You have got to include a hyphen in "Team B-ing."

Although wingnuts such as Richard Pipes and Paul Wolfowitz are associated with Team B, the person most responsible for this travesty is CIA Director George H. W. Bush, who agreed to the creation of Team B, a move his predecessor William Casey refused to take. That the CIA Headquarters Building in Langley has been named in his honor is a disgrace.

They argue that Strauss would have attacked the prevailing trend in U.S. intelligence analysis known as the "social-scientific method," an approach advanced by Sherman Kent, a former Yale history professor and member of the WWII-era Office of Strategic Services (the predecessor to the C.I.A.). Kent's method, say the authors, urged U.S. intelligence analysts to operate more like social scientists, conducting systematic research and analysis to predict the future behavior of adversaries.
....
But, according to the authors, this method assumes that those foes act according to universal principles.
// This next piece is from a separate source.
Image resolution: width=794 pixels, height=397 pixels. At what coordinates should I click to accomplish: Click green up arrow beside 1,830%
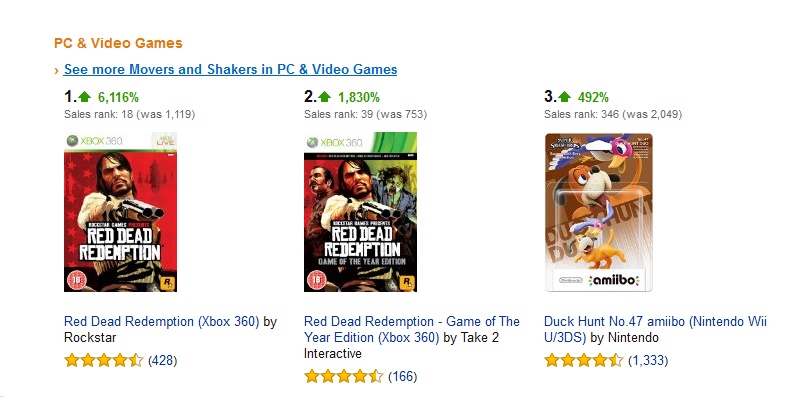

In other words, you can guess the enemy's next move going by what you would do in his position--as if the two of you are engaged in a giant game of chess.

What?

How does "basing conclusions on systematic research and analysis" necessarily equate with "guessing the enemies next move based on what you would do"?

It doesn't. Whenever I play poker I base my judgment of other players on my empirical observations of their previous play but I never "assume" they will play like me. It is precisely the empirical observations that usually tell me where they are different from me - more/less aggressive, more/less selective regarding pre-flop hands, etc.

No wonder their analysis is so flawed.

Actually, if you do it right - which is the hard part, as always - you don't assume that they "play like you." Instead, you put yourself in their shoes and play like them. Which tells you how they will play.

But again, that's damn hard to do without really complete understanding of the enemy.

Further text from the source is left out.